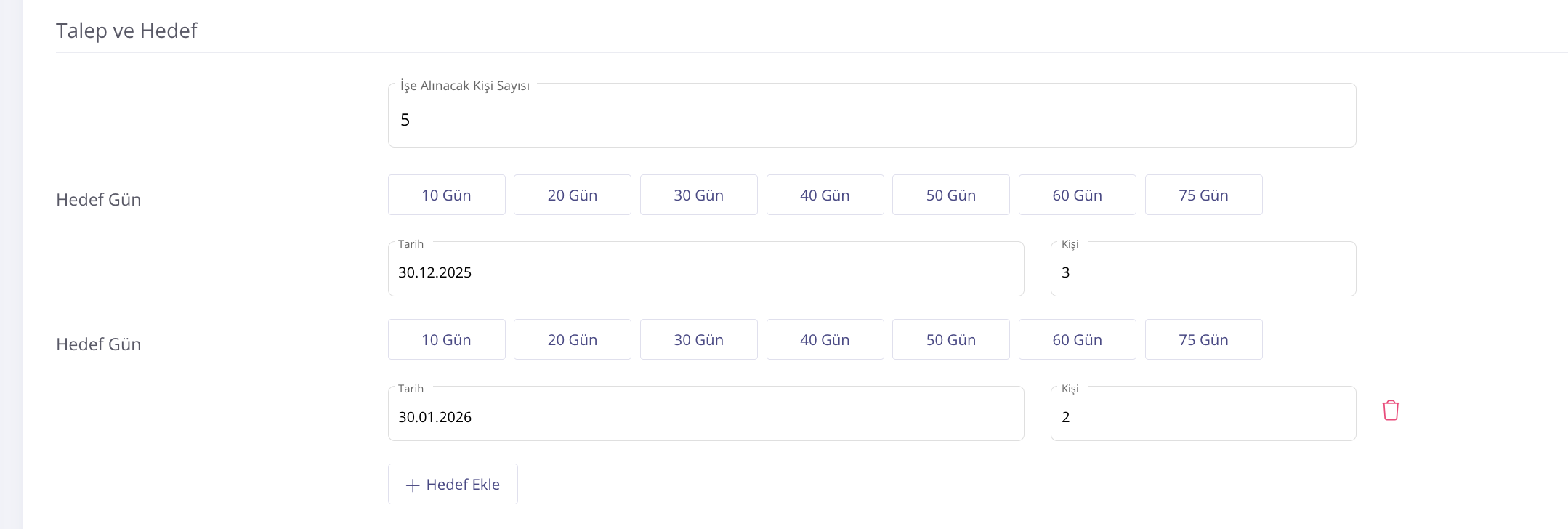Click the Kişi field containing 2

[1203, 416]
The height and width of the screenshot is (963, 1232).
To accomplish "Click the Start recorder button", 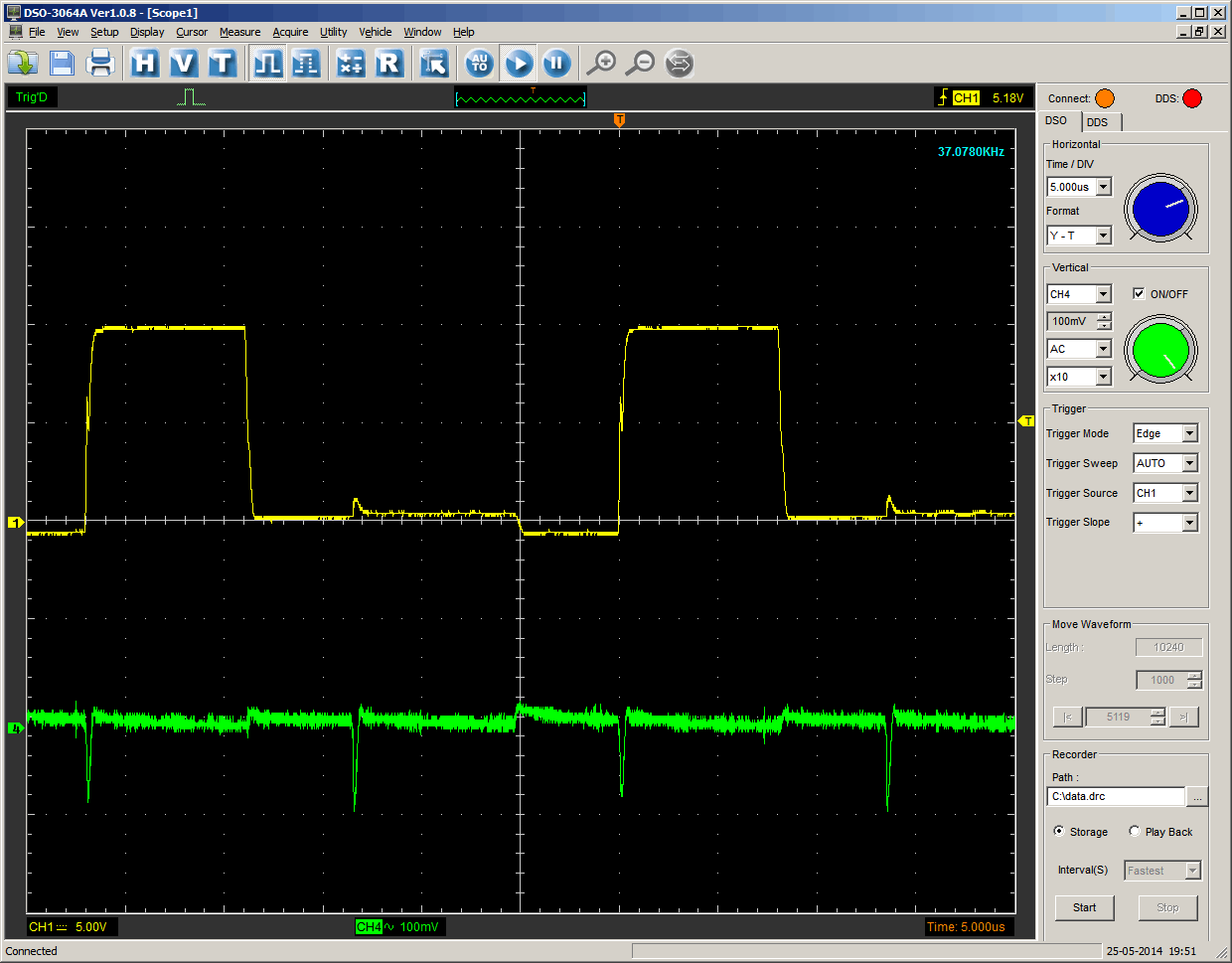I will tap(1084, 907).
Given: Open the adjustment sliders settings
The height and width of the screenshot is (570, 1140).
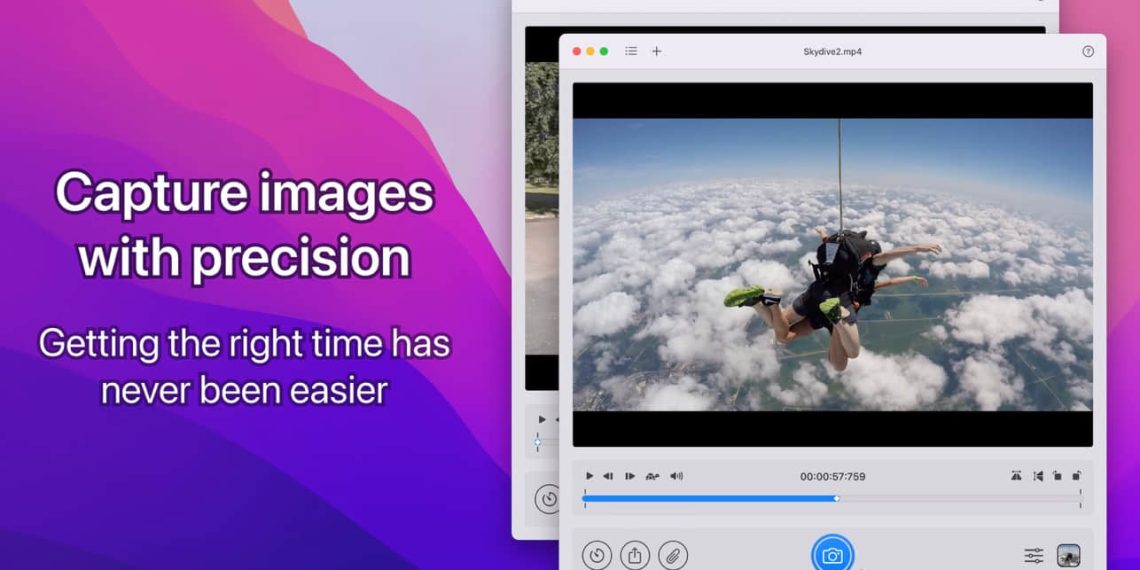Looking at the screenshot, I should (1034, 556).
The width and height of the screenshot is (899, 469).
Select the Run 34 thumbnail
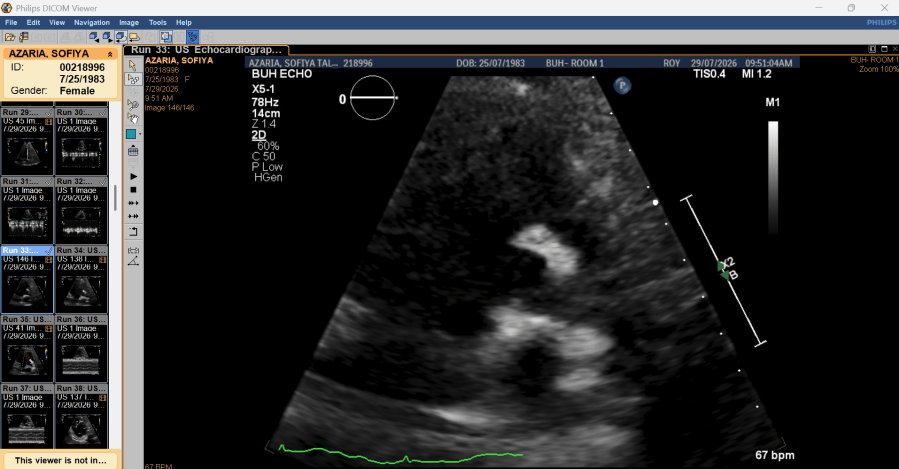tap(81, 280)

# To do
No pictures belong in the answer. It must repeat exactly the lines from the line with "The height and width of the screenshot is (570, 1140)." through the final line of the records.

# Task output
The height and width of the screenshot is (570, 1140).
Looking at the screenshot, I should (1034, 556).
The width and height of the screenshot is (899, 469).
Select the Run 34 thumbnail
tap(81, 280)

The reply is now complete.